(Crédit : Far Out / Alamy)
Robert Smith, le frontman de The Cure, préfère laisser son art parler pour lui. Habitué à éviter les provocations dans la presse, il n’hésite cependant pas à exprimer son opinion lorsqu’il est interrogé, même si cela lui a parfois valu des inimitiés.

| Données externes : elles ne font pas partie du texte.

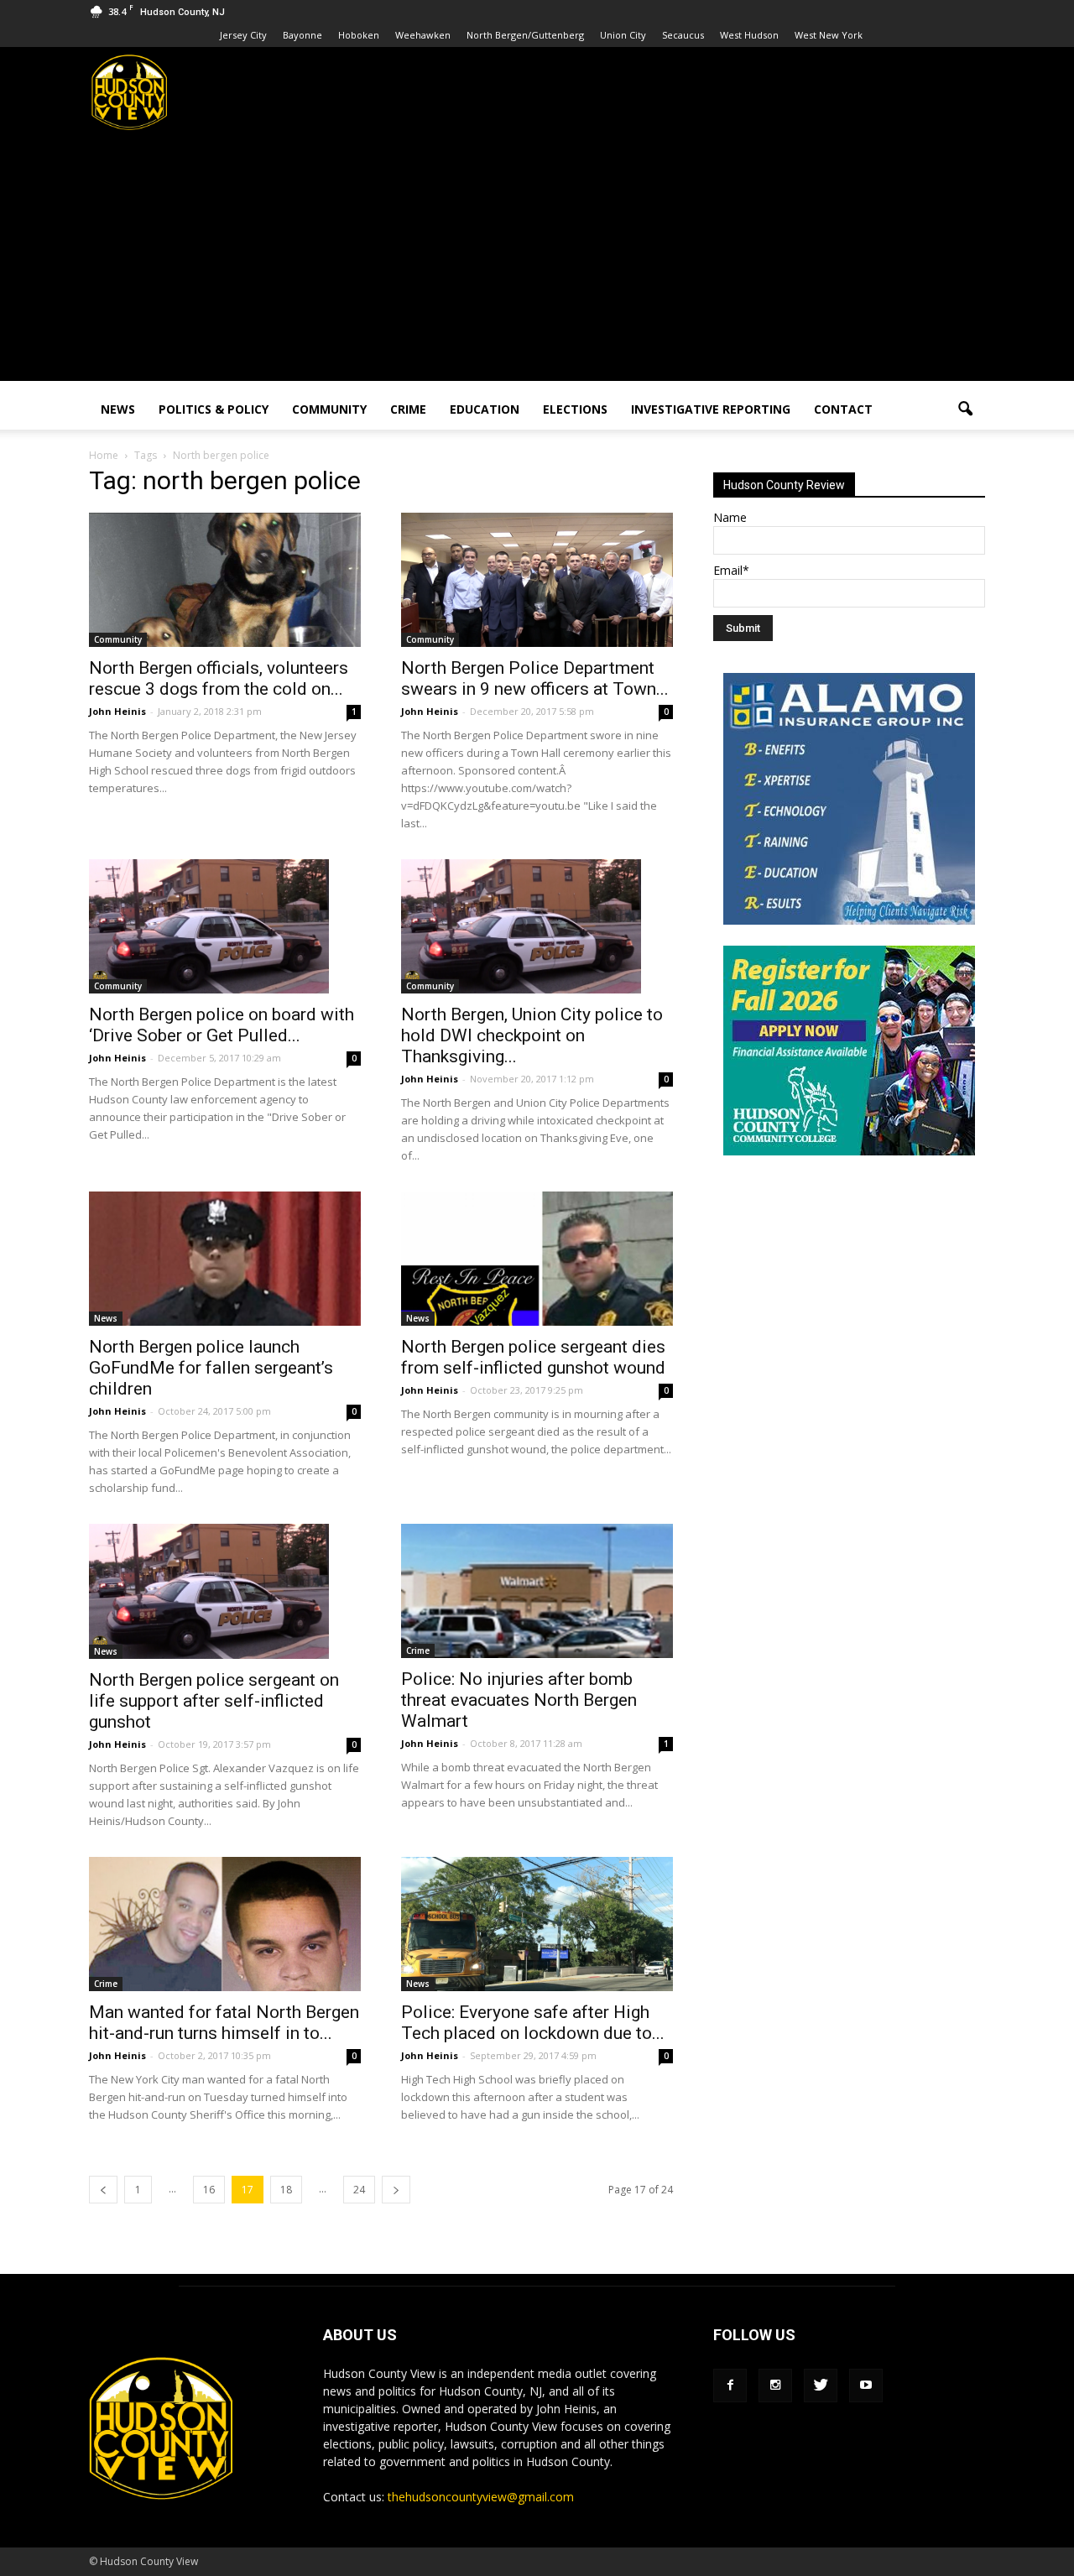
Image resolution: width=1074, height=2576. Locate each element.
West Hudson (749, 35)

Présent dans le monde du rock depuis plus de cinquante ans, Smith a observé l’émergence de nombreux groupes acclamés, dont la gloire s’est souvent évanouie aussi vite qu’elle est arrivée. Rester au sommet, comme The Cure, est un défi que peu d’artistes réussissent. Tandis que certains atteignent les sommets, peu parviennent à maintenir leur position, un constat qu’a fait Smith à maintes reprises. Malgré tout, Queen, qui demeure une icône, ne semble pas mériter son respect selon lui.
Dans les années 1980, The Cure et Queen incarnaient deux styles diamétralement opposés. Freddie Mercury, flamboyant et charismatique, contrastait avec Smith, qui préférait une approche plus discrète. Ces différences musicales fondamentales ont amené Smith à déplorer Queen, qu’il percevait comme tout ce qu’il n’appréciait pas dans le monde de la musique, et il a souvent exprimé sa perplexité face à leur succès.
Bien que ses critiques à leur égard soient restées sous silence pendant des décennies, Smith a été impliqué dans une polémique à sens unique avec Morrissey, ne s’abaisant jamais à des attaques personnelles. Toutefois, des années plus tard, Morrissey a exprimé des regrets pour ses commentaires négatifs, reconnaissant que certaines de ses paroles à propos de Smith étaient injustifiées.
En 2004, lors d’une interview avec Rolling Stone, Smith a ouvertement critiqué Queen en faisant référence à The Darkness, un groupe qui avait connu un succès fulgurant. Il a affirmé : “Je n’ai jamais aimé Queen. Je peux honnêtement dire que je détestais tout ce qu’ils faisaient.”
Son aversion pour ce groupe, qu’il qualifie de “comique”, témoigne de son mépris pour une esthétique qu’il considère dépassée. Pourtant, bien que le style flamboyant de Freddie Mercury ait apporté une réelle profondeur musicale, Smith ne semble pas l’avoir apprécié à sa juste valeur, reconnaissant que ses propres sentiments personnels ont entravé son appréciation de l’art de Queen.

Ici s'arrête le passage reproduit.